◆ **WORKING DATA**:
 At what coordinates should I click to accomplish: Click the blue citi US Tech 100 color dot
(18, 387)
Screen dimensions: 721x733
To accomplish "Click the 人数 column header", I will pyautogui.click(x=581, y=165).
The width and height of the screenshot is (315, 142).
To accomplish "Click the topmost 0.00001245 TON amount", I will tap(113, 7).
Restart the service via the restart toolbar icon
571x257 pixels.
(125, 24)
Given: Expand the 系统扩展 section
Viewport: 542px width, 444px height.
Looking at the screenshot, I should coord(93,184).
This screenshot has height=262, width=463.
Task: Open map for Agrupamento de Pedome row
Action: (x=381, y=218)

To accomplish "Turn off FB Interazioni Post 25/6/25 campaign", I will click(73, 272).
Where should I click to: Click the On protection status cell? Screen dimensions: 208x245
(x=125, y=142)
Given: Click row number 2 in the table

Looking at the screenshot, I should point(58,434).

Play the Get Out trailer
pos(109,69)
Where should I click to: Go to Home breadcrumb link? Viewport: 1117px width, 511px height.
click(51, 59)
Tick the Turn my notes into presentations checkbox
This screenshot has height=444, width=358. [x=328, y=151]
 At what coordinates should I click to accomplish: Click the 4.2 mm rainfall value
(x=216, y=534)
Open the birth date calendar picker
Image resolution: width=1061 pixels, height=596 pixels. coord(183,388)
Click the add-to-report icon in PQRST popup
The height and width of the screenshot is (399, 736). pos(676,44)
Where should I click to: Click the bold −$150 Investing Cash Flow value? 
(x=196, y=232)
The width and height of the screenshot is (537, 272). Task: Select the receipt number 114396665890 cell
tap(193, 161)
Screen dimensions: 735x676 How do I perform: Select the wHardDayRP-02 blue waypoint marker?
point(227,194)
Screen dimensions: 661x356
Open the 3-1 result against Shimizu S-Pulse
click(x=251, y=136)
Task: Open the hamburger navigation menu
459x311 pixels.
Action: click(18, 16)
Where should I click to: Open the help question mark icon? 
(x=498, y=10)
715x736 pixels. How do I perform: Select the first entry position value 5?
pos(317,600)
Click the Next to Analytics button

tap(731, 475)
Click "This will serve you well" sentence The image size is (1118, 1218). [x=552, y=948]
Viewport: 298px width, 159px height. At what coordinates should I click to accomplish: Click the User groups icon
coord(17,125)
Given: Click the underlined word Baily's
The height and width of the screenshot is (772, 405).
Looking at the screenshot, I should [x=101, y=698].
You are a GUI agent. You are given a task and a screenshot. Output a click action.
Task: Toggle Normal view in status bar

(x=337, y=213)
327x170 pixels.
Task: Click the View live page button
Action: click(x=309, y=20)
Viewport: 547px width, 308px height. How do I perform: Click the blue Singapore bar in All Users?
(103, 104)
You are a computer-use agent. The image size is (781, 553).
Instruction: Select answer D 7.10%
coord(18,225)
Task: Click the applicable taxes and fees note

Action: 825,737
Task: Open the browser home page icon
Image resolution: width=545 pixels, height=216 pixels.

◆ **TASK DESCRIPTION**: Go through the data and copy each line exactly as it reads.

◆ **WRITTEN RESPONSE**:
 At what coordinates should I click to accomplish: Click the blue citi US Tech 100 color dot
(18, 387)
Screen dimensions: 721x733
To accomplish "Click the 人数 column header", I will pyautogui.click(x=581, y=165).
The width and height of the screenshot is (315, 142).
To accomplish "Click the topmost 0.00001245 TON amount", I will tap(113, 7).
Restart the service via the restart toolbar icon
571x257 pixels.
(125, 24)
Given: Expand the 系统扩展 section
Viewport: 542px width, 444px height.
Looking at the screenshot, I should coord(93,184).
This screenshot has height=262, width=463.
Task: Open map for Agrupamento de Pedome row
Action: (x=381, y=218)

To accomplish "Turn off FB Interazioni Post 25/6/25 campaign", I will click(73, 272).
Where should I click to: Click the On protection status cell? Screen dimensions: 208x245
(x=125, y=142)
Given: Click row number 2 in the table

Looking at the screenshot, I should point(58,434).

Play the Get Out trailer
pos(109,69)
Where should I click to: Go to Home breadcrumb link? Viewport: 1117px width, 511px height.
click(51, 59)
Tick the Turn my notes into presentations checkbox
This screenshot has height=444, width=358. [x=328, y=151]
 At what coordinates should I click to accomplish: Click the 4.2 mm rainfall value
(x=216, y=534)
Open the birth date calendar picker
Image resolution: width=1061 pixels, height=596 pixels. coord(183,388)
Click the add-to-report icon in PQRST popup
The height and width of the screenshot is (399, 736). pos(676,44)
Where should I click to: Click the bold −$150 Investing Cash Flow value? 
(x=196, y=232)
The width and height of the screenshot is (537, 272). Task: Select the receipt number 114396665890 cell
tap(193, 161)
Screen dimensions: 735x676 How do I perform: Select the wHardDayRP-02 blue waypoint marker?
point(227,194)
Screen dimensions: 661x356
Open the 3-1 result against Shimizu S-Pulse
click(x=251, y=136)
Task: Open the hamburger navigation menu
459x311 pixels.
Action: click(18, 16)
Where should I click to: Open the help question mark icon? 
(x=498, y=10)
715x736 pixels. How do I perform: Select the first entry position value 5?
pos(317,600)
Click the Next to Analytics button

tap(731, 475)
Click "This will serve you well" sentence The image size is (1118, 1218). [x=552, y=948]
Viewport: 298px width, 159px height. At what coordinates should I click to accomplish: Click the User groups icon
coord(17,125)
Given: Click the underlined word Baily's
The height and width of the screenshot is (772, 405).
Looking at the screenshot, I should [x=101, y=698].
You are a GUI agent. You are given a task and a screenshot. Output a click action.
Task: Toggle Normal view in status bar

(x=337, y=213)
327x170 pixels.
Task: Click the View live page button
Action: click(x=309, y=20)
Viewport: 547px width, 308px height. How do I perform: Click the blue Singapore bar in All Users?
(103, 104)
You are a computer-use agent. The image size is (781, 553).
Instruction: Select answer D 7.10%
coord(18,225)
Task: Click the applicable taxes and fees note

Action: 825,737
Task: Open the browser home page icon
Image resolution: width=545 pixels, height=216 pixels.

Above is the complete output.